Stored data:
※

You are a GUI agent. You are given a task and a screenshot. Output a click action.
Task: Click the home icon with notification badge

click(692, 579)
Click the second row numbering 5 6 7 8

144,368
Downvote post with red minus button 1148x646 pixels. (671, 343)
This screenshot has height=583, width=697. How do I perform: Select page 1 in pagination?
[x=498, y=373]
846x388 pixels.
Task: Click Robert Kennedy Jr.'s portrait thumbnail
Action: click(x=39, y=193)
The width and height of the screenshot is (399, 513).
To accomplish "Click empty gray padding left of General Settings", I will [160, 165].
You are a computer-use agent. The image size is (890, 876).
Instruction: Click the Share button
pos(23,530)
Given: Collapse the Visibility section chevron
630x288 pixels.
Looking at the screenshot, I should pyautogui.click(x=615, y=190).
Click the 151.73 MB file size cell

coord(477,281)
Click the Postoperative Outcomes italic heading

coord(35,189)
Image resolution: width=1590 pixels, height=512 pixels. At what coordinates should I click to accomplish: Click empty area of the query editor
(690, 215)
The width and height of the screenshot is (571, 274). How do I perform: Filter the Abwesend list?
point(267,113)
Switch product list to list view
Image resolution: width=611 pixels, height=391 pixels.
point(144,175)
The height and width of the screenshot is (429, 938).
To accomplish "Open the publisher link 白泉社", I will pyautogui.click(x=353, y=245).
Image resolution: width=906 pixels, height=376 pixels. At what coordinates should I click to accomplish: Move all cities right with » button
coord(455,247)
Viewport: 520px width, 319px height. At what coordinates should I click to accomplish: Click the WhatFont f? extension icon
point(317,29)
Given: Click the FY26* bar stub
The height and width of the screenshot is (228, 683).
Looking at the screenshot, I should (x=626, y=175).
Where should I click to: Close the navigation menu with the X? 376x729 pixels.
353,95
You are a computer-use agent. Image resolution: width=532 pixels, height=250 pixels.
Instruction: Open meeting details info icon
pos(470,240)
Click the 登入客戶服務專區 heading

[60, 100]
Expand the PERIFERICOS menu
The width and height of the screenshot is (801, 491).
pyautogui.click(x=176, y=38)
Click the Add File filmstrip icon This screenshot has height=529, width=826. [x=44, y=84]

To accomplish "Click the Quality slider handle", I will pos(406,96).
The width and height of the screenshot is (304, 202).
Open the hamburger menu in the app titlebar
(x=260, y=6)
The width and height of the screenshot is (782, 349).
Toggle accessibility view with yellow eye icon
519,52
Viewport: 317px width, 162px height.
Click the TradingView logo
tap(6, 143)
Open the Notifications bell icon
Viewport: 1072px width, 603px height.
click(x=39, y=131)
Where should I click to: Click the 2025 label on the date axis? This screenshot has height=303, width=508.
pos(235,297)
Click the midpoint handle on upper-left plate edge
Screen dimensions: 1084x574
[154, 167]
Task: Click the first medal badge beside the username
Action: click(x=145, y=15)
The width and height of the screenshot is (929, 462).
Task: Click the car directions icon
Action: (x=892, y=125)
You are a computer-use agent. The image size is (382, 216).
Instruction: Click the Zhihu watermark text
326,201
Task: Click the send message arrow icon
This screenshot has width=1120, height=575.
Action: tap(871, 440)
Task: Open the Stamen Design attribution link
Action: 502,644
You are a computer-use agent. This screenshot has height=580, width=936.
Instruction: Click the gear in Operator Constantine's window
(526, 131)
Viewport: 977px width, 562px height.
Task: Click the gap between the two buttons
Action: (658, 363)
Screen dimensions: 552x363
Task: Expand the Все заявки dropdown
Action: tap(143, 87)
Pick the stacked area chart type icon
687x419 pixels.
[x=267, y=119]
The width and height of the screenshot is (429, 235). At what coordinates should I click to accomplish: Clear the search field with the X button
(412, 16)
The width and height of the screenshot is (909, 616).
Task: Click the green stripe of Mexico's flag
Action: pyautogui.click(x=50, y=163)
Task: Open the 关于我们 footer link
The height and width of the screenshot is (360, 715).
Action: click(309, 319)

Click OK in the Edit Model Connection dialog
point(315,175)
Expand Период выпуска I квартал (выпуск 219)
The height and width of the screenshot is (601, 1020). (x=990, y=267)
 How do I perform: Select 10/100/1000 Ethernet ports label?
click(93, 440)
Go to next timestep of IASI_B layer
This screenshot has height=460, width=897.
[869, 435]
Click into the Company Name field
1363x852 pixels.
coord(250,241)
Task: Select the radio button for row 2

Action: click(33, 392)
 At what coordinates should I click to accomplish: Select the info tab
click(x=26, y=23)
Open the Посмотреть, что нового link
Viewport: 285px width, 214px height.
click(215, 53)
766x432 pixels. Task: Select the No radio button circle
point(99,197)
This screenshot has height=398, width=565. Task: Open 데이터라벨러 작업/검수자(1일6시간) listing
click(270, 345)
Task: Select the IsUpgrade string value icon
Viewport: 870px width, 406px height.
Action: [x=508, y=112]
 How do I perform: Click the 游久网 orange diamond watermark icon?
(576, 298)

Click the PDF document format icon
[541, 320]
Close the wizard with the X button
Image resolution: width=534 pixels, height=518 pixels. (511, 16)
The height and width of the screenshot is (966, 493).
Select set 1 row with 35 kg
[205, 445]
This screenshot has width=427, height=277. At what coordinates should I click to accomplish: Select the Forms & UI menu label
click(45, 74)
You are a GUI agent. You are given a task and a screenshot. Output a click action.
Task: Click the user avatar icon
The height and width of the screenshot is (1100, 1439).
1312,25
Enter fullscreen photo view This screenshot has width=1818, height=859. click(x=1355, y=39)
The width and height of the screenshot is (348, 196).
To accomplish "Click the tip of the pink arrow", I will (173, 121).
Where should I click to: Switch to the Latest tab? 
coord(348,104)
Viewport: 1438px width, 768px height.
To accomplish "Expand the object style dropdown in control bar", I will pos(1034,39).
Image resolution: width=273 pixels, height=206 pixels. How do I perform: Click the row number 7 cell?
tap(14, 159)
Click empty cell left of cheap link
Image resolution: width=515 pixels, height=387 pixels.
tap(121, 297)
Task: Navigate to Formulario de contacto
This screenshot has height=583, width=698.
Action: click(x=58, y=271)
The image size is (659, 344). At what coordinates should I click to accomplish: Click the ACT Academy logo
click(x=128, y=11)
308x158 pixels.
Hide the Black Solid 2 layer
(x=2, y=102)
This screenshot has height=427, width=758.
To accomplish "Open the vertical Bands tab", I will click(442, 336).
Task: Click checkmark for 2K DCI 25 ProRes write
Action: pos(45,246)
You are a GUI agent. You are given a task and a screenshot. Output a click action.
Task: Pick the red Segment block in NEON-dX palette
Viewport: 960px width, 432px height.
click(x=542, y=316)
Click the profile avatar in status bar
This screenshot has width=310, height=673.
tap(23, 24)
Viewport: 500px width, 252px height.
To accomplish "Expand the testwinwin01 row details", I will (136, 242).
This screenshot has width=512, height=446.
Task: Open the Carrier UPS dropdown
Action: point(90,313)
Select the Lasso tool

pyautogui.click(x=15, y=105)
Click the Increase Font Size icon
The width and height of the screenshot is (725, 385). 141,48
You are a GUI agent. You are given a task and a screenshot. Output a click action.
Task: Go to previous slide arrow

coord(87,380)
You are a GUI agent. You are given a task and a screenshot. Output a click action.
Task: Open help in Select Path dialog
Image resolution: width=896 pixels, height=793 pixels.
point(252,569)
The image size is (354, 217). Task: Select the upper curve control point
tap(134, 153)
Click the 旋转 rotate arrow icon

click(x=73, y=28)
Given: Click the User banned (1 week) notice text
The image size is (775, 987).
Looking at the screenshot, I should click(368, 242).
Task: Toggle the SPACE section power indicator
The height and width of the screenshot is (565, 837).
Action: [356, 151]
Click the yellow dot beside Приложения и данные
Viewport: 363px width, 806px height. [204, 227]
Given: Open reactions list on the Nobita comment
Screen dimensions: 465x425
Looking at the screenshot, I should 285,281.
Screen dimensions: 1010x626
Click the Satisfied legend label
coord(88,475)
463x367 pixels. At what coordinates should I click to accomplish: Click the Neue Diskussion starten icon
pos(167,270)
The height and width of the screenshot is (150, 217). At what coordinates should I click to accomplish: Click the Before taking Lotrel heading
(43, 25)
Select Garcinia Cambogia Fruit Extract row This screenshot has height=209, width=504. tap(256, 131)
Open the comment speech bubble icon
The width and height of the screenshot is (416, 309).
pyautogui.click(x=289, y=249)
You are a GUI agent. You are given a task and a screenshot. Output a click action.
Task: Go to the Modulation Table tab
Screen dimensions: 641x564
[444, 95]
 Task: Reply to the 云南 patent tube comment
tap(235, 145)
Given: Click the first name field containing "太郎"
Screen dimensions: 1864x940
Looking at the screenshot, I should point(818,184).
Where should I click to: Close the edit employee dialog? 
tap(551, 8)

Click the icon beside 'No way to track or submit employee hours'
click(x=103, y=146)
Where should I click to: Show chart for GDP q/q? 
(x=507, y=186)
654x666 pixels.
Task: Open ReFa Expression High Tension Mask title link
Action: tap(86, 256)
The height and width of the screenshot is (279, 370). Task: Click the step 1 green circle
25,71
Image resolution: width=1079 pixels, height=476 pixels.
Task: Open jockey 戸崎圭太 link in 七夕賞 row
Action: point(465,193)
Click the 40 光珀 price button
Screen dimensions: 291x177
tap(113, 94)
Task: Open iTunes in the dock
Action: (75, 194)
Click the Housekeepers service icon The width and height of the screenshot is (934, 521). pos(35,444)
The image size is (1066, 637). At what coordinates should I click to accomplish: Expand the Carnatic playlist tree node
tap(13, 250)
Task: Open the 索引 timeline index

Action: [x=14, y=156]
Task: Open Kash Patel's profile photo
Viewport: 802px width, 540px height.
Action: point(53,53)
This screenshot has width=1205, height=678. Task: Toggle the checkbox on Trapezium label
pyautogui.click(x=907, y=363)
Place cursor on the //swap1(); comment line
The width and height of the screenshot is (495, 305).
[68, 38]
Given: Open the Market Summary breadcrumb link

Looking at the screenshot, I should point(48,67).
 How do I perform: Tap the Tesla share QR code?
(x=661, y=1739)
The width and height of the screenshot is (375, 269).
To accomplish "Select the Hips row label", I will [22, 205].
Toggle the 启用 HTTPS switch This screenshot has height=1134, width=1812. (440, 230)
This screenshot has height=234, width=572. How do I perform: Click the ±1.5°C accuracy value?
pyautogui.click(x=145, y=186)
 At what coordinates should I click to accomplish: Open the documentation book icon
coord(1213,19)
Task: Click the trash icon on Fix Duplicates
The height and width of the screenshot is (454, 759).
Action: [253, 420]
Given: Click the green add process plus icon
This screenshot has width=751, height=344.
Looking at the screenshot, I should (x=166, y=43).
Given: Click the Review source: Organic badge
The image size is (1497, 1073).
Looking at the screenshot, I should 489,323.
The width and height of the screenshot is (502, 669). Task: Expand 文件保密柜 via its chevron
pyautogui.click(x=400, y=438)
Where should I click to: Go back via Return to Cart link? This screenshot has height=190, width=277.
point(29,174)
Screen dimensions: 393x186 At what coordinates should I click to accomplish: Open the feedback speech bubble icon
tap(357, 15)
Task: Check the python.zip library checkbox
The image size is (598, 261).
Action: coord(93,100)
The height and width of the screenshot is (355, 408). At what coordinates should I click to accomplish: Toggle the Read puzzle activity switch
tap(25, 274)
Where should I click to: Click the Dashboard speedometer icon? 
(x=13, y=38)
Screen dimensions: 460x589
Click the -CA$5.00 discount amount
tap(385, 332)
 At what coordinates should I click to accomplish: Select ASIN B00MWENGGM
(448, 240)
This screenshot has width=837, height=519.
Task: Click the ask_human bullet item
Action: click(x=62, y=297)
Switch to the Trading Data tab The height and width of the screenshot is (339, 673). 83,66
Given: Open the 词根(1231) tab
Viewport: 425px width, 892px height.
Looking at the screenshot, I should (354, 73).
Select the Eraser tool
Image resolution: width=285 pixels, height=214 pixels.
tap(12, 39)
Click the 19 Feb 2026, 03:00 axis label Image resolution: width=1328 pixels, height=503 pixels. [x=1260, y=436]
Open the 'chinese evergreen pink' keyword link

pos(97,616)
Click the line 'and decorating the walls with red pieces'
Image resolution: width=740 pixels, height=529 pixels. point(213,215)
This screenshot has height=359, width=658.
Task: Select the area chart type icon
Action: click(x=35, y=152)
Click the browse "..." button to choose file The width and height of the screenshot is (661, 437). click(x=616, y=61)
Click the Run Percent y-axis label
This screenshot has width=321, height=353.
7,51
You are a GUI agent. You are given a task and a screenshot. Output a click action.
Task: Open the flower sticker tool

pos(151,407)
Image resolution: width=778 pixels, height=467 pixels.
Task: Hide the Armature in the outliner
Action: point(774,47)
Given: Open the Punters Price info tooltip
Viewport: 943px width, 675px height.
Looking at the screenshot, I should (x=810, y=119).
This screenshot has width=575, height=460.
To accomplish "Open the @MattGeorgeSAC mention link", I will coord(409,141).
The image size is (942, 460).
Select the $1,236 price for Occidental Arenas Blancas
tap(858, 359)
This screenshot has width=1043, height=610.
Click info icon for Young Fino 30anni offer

※

What to work on: Bring together all lines in the records where the word "photo" is found.

Result for this exercise:
Enter fullscreen photo view This screenshot has width=1818, height=859. click(x=1355, y=39)
Task: Open Kash Patel's profile photo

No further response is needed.